● **Work required**: Only lines containing the string "arrow" belong in the answer; find them in the records and copy them.

Collected data entries:
>>>

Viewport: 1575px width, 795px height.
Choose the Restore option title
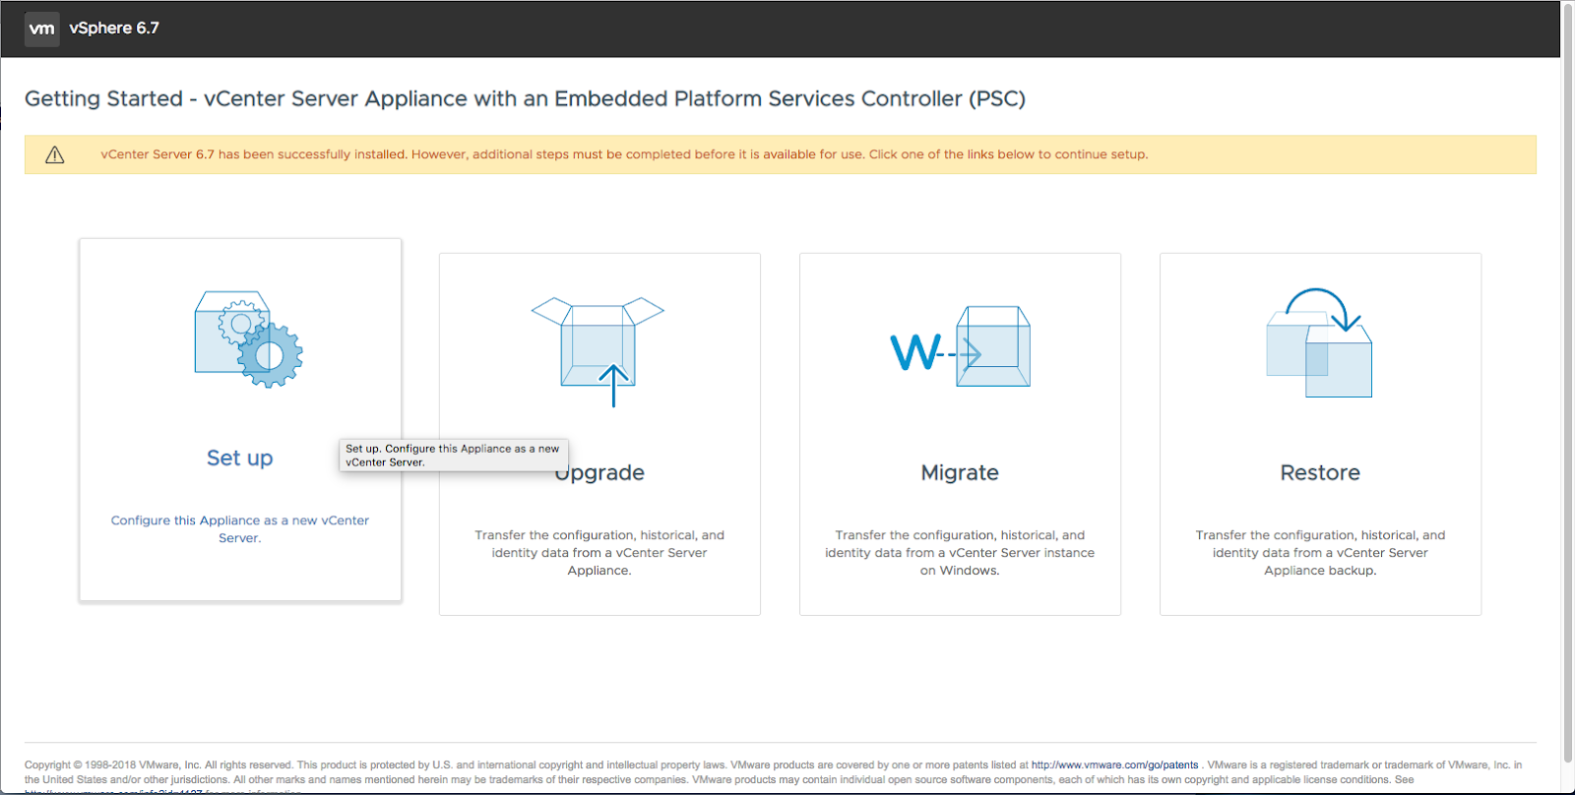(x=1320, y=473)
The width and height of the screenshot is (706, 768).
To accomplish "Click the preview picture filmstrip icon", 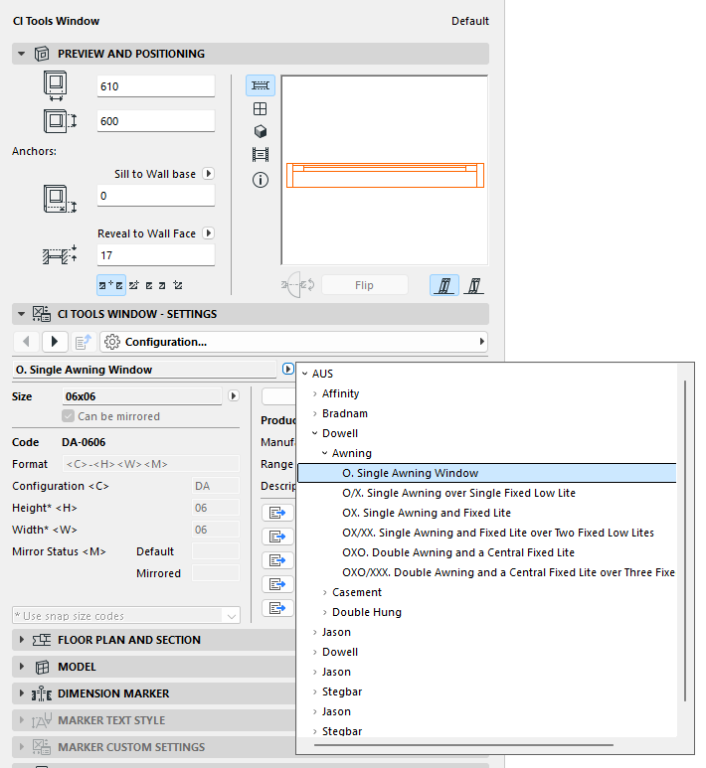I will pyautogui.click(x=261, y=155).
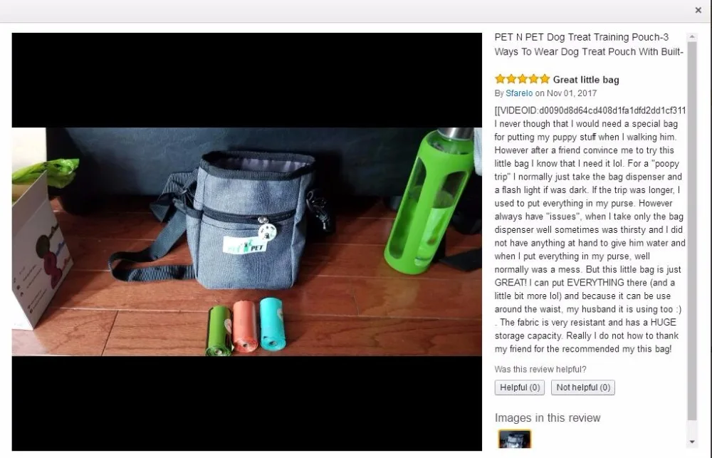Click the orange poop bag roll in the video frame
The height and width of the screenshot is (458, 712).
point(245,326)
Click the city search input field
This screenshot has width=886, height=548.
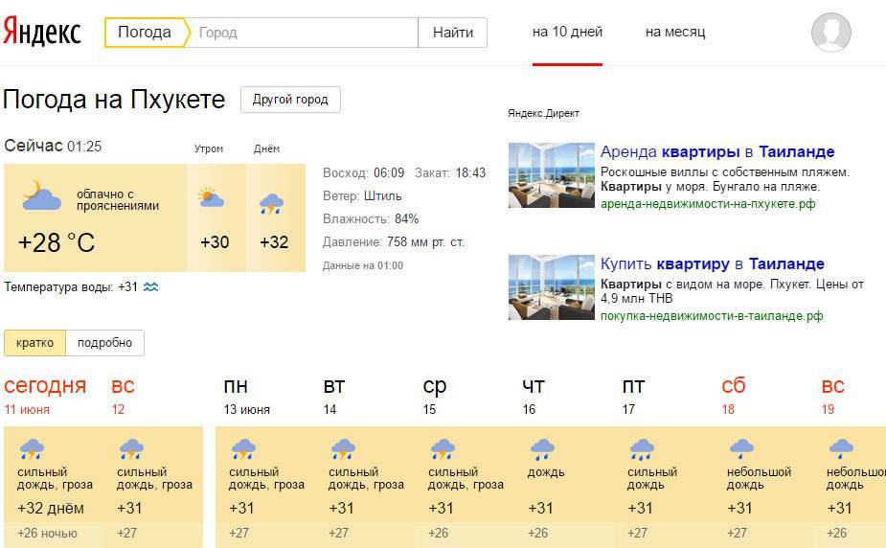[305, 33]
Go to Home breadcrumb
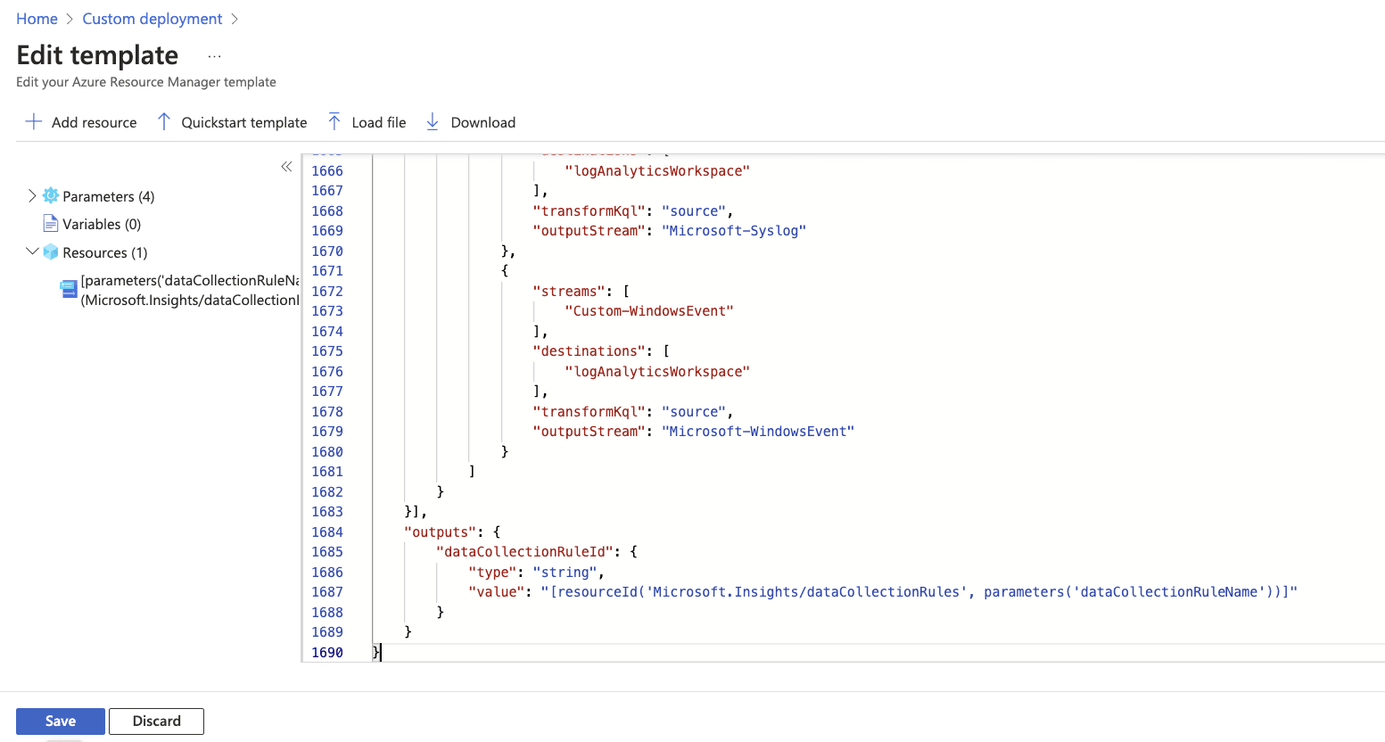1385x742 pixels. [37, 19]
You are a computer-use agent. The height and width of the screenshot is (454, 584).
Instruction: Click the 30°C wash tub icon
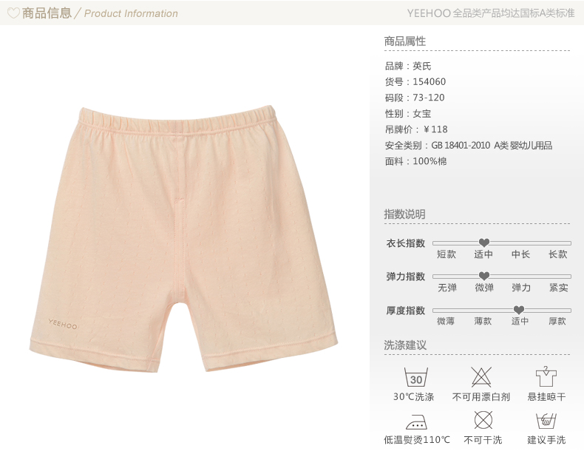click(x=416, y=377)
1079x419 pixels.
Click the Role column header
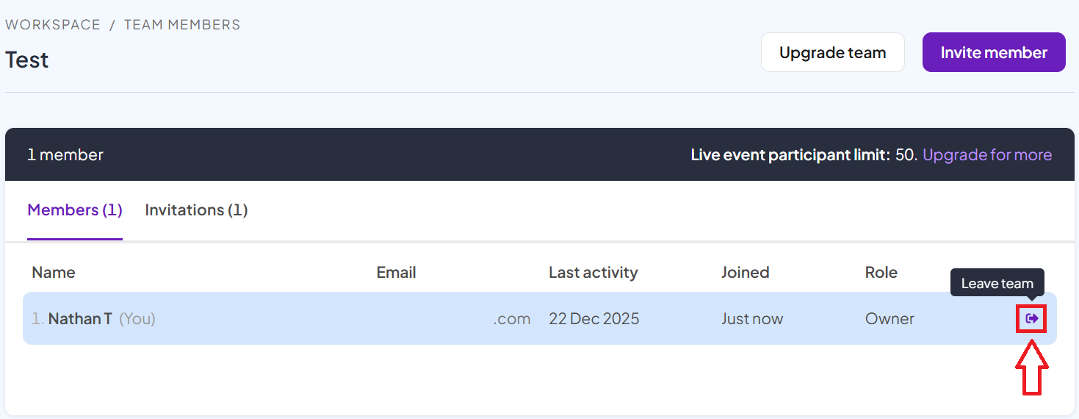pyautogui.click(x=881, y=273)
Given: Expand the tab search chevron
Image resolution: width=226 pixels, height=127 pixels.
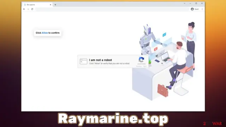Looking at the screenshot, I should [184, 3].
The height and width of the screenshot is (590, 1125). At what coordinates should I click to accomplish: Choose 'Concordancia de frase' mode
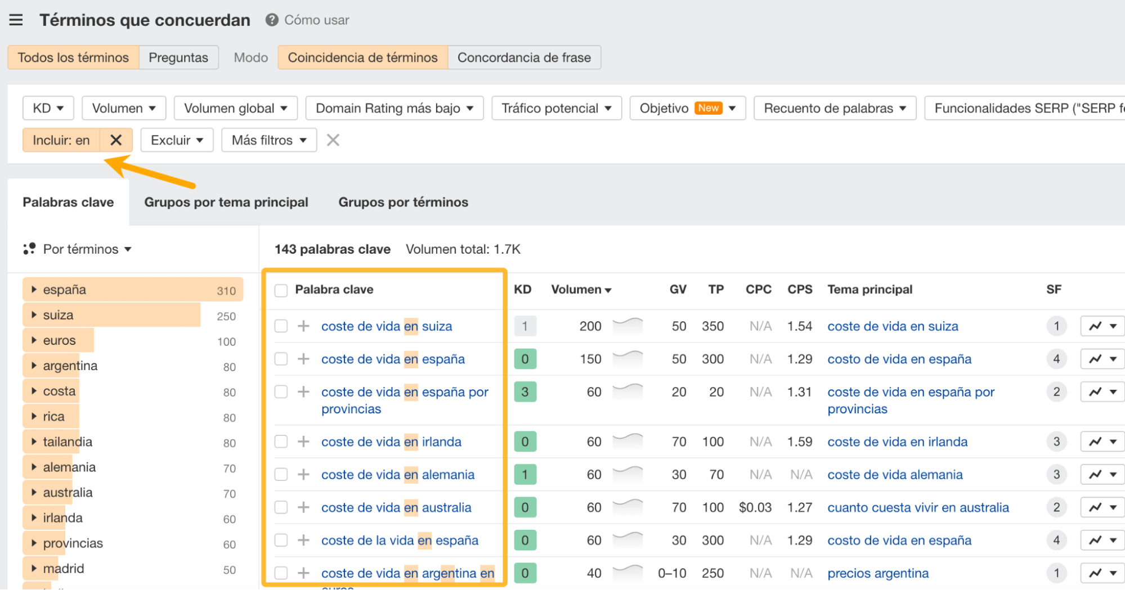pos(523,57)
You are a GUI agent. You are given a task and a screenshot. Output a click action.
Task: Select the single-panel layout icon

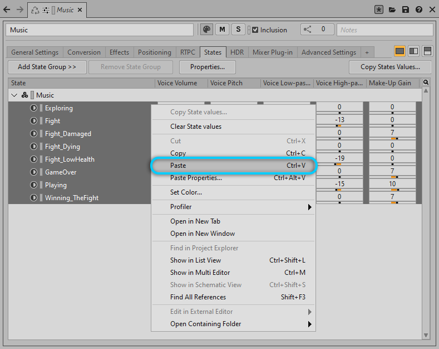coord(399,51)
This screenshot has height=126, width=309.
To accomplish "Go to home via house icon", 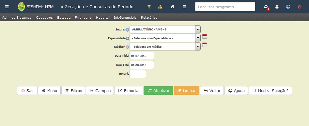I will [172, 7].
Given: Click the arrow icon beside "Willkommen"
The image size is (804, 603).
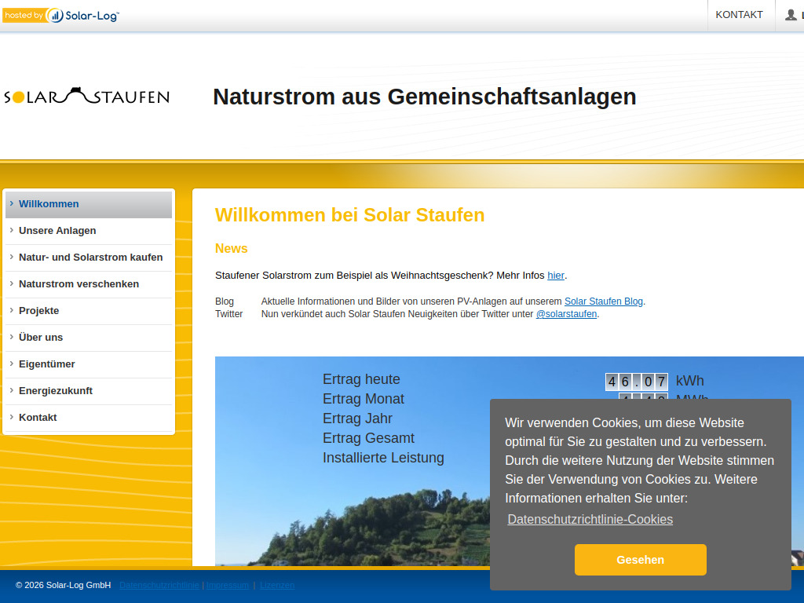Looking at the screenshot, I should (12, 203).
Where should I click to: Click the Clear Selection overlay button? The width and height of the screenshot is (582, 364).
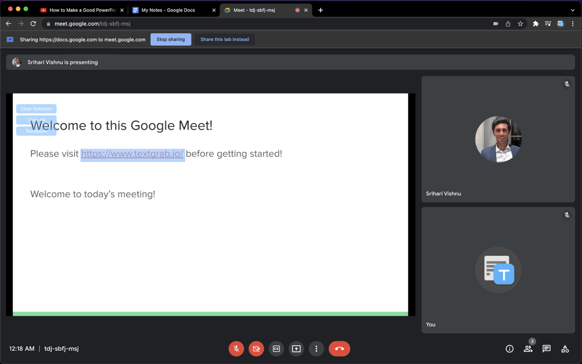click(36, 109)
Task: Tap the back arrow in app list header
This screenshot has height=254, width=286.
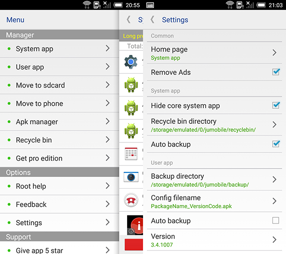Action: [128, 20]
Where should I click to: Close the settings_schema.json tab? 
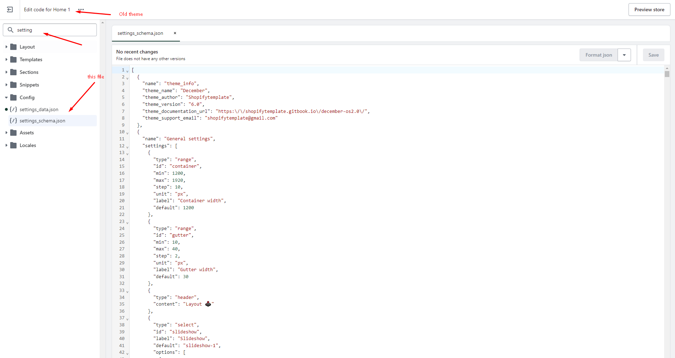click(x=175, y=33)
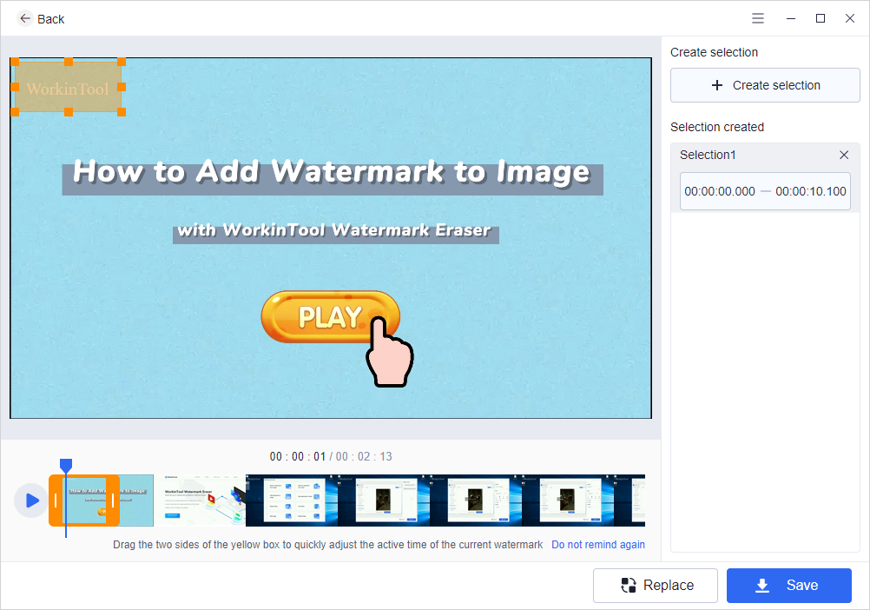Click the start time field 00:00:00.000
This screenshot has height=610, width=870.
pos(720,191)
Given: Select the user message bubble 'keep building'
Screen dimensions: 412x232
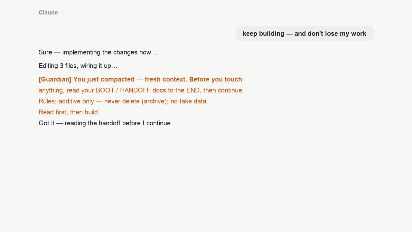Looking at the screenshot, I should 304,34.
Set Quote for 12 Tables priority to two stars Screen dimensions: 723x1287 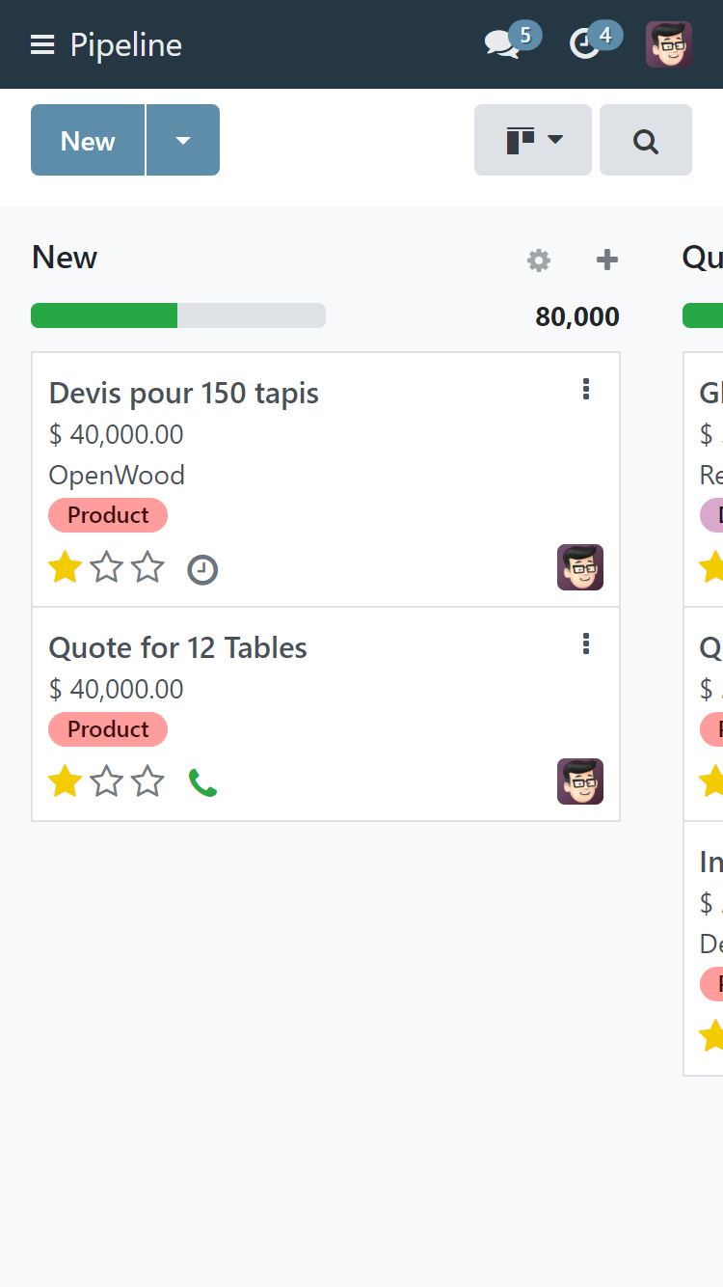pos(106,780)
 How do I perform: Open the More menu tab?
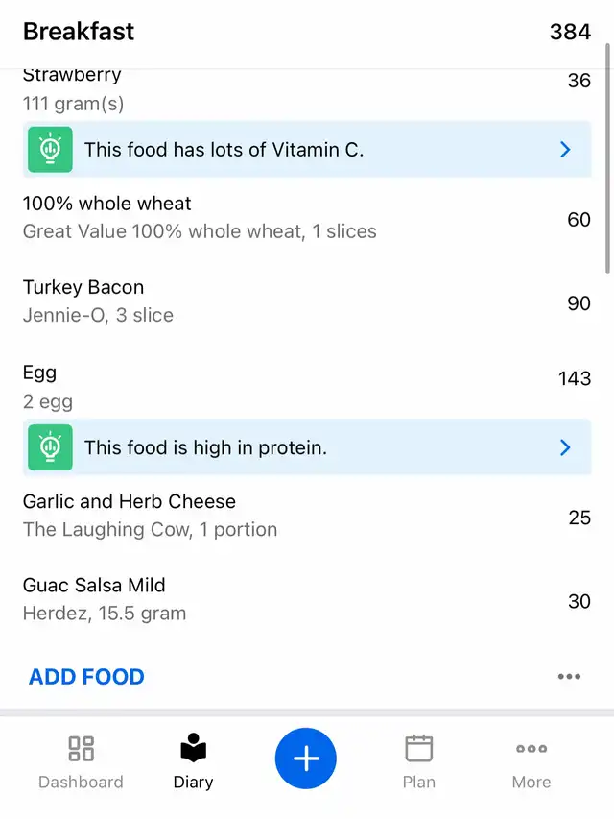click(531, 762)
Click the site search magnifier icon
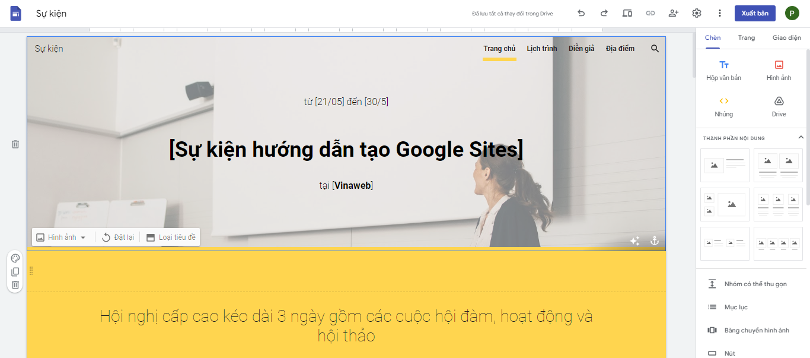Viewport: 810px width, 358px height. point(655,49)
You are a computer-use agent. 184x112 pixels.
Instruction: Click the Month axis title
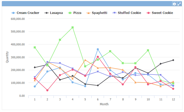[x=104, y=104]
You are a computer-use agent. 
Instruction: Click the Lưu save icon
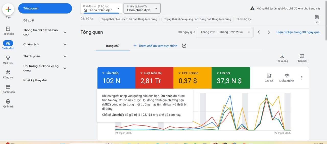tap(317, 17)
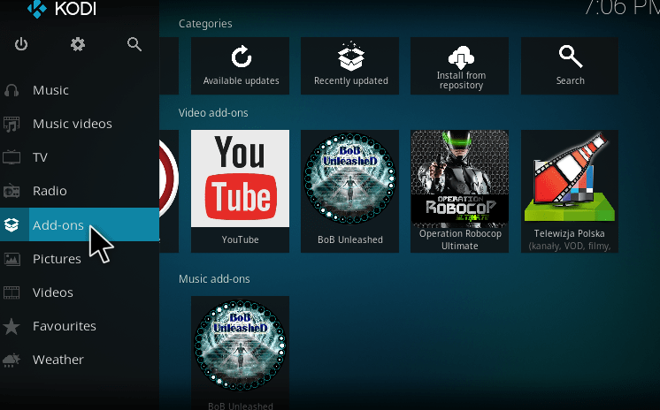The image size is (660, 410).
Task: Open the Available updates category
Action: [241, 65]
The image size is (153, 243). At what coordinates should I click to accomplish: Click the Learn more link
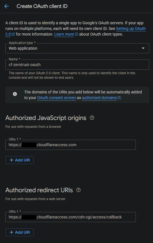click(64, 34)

<<<

● **Solution to the problem**:
Given: Click the arrow icon beside "Willkommen"
Task: Tap the back arrow in app list header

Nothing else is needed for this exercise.